**Records from a data collection:**
==============================
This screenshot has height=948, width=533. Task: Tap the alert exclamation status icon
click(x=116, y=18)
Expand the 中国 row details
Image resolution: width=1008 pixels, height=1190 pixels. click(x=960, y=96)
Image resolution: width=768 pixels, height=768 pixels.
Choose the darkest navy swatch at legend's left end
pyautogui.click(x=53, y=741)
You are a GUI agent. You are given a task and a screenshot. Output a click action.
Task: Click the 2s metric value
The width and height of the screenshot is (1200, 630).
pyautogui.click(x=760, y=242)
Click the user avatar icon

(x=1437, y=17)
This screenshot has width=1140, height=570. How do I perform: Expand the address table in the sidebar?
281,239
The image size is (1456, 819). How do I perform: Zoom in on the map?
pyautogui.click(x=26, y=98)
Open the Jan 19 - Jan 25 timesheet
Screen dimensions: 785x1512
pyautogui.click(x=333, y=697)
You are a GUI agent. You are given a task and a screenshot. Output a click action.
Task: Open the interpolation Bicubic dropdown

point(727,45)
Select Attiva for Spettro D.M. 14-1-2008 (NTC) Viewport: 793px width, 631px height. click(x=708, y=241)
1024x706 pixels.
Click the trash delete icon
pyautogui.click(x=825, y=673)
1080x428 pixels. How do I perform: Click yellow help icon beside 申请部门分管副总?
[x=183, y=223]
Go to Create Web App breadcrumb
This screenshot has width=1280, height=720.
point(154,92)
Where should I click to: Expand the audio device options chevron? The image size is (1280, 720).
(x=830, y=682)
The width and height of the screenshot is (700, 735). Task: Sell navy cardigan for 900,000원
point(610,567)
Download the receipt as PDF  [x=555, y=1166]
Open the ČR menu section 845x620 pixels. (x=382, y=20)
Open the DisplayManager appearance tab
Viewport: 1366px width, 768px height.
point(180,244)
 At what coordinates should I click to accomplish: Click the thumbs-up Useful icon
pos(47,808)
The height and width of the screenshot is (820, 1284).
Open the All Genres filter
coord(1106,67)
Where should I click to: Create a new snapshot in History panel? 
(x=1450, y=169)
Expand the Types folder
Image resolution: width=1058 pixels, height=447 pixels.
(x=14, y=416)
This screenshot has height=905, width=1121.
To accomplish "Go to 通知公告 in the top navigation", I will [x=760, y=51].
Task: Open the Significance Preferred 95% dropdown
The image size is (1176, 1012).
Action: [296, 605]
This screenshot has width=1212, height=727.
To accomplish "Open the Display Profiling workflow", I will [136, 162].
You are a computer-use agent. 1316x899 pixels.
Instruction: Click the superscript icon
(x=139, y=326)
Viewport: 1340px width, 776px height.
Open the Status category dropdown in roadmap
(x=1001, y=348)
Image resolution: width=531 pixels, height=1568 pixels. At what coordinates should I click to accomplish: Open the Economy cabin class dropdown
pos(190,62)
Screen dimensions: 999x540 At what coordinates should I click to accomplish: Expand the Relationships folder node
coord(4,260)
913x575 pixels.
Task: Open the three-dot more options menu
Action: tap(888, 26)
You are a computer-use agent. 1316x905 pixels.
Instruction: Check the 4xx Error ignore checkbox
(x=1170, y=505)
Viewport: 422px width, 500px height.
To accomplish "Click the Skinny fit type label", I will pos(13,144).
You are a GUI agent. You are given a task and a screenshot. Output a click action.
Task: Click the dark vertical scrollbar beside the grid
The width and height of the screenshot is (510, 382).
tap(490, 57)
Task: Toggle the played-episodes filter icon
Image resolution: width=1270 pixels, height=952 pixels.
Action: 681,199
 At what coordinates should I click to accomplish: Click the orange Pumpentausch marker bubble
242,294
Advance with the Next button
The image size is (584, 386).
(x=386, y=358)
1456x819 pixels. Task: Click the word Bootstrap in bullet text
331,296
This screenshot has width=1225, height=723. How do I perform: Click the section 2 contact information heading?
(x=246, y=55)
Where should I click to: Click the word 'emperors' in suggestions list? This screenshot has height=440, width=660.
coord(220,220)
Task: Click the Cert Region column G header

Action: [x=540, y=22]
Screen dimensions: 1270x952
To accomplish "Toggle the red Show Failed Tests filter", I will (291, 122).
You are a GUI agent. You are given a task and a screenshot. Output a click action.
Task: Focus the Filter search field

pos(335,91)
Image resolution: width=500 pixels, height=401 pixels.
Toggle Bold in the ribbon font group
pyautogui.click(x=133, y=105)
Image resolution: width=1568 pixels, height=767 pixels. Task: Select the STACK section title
==============================
**Requirement:**
Reproduce verbatim the lines of the entries from the line with "Where should I click to: Expand" up to and including the line with "pos(47,808)".

**Written response:**
Where should I click to: Expand the audio device options chevron? The image size is (1280, 720).
(x=830, y=682)
The width and height of the screenshot is (700, 735). Task: Sell navy cardigan for 900,000원
point(610,567)
Download the receipt as PDF  [x=555, y=1166]
Open the ČR menu section 845x620 pixels. (x=382, y=20)
Open the DisplayManager appearance tab
Viewport: 1366px width, 768px height.
point(180,244)
 At what coordinates should I click to accomplish: Click the thumbs-up Useful icon
pos(47,808)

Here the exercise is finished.